Pola ekonomi keluarga kelas bawah kini berubah tajam:


> Dulu: Gaji → Konsumsi → Sisakan sedikit → Tabung

Sekarang: Gaji → Bayar cicilan → Cairkan tabungan → Gadai barang → Bertahan hidup


Inilah gejala awal disintegrasi ketahanan ekonomi rumah tangga. Bukan karena mereka tidak bekerja, tetapi karena penghasilan tidak lagi cukup untuk menebus apa yang mereka gadaikan.


Lahirnya Kemiskinan Generasi Baru: Bukan Lagi Sekadar Miskin Pendapatan, Tetapi Miskin Aset


Ketika tabungan habis dan barang mulai berpindah tangan, bel berlambatnya intervensi negara seharusnya sudah berbunyi keras. Cincin, ponsel, alat kerja, bahkan sepeda motor — yang selama ini menjadi jaring pengaman ekonomi — pelan-pelan berpindah ke etalase Pegadaian. Jika barang tak ditebus, aset itu akan dibeli orang lain, dan rakyat kehilangan kesempatan untuk memulihkan daya ekonominya.


> Kita sedang menuju fase baru: masyarakat bukan lagi hanya miskin uang, tetapi miskin alat untuk bangkit kembali.

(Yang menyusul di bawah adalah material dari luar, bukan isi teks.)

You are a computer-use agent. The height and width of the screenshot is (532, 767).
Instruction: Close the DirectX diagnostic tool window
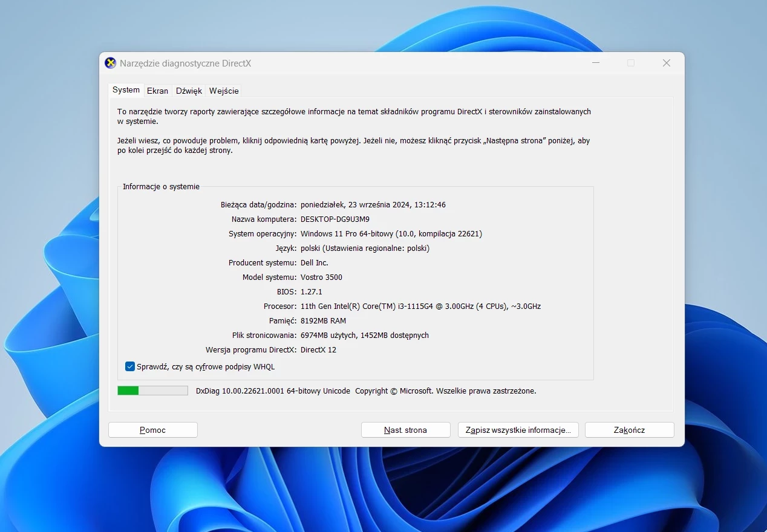tap(667, 63)
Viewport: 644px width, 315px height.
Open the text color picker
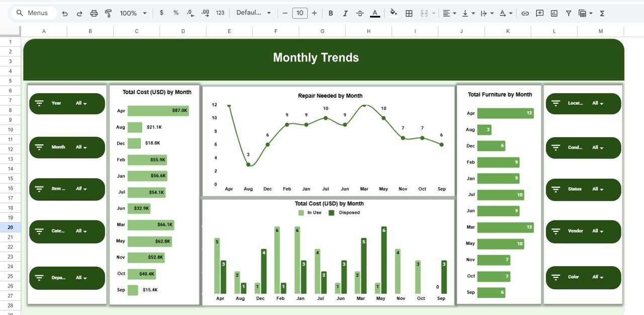point(375,13)
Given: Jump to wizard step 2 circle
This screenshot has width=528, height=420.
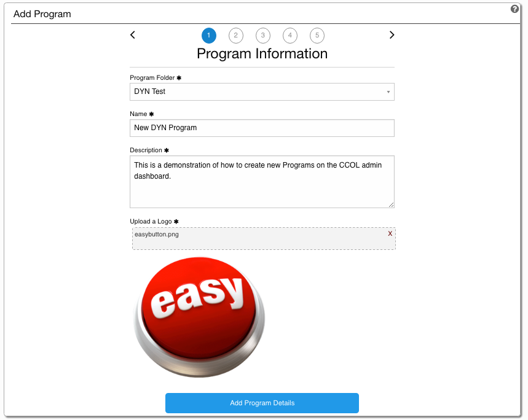Looking at the screenshot, I should pyautogui.click(x=235, y=36).
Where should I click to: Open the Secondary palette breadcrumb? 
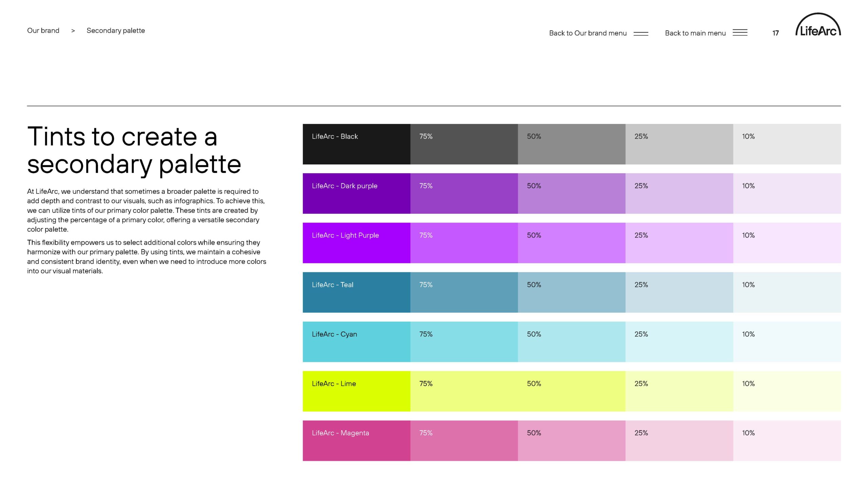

Langkah Intervensi: Pemerintah Harus Turun Sebelum Aset Rakyat Hilang Total


Krisis ini tidak bisa dihadapi hanya dengan seminar dan imbauan umum. Diperlukan langkah operasional, langsung menyentuh ruang dapur, bukan sekadar ruang rapat.


1. Bentuk Tim Tanggap Ekonomi Rumah Tangga di Level Kelurahan


Komposisi praktis: Lurah – RT/RW – Pegadaian – Bank Daerah


Tugas utama: Mendata warga yang sudah gadai lebih dari dua kali dan yang saldonya di bank terus menipis sebelum gajian.


Data ini menjadi detektor kemiskinan dini — bukan setelah mereka masuk kategori miskin secara administratif.


2. Terapkan Mekanisme Tebus Barang Harian


Buat kebijakan penebusan bertahap Rp10.000–Rp20.000 per hari


Pegadaian tetap untung, rakyat masih punya kesempatan menebus aset


Lebih baik warga mencicil asetnya kembali daripada barang langsung berpindah kepemilikan


3. Dana Bergulir Ultra-Mikro Tanpa Proposal


Nominal fleksibel: Rp300.000 – Rp700.000


Tanpa proses birokrasi rumit, cukup KTP domisili RT


Pembayaran harian melalui agen BUMDes/kelurahan


Dana hanya untuk usaha mikro berputar cepat, bukan konsumsi semata


> Rp500.000 jika hanya untuk bayar listrik memang habis. Tapi jika diputar jual kopi atau gorengan, bisa menciptakan arus kas harian Rp30.000–Rp50.000.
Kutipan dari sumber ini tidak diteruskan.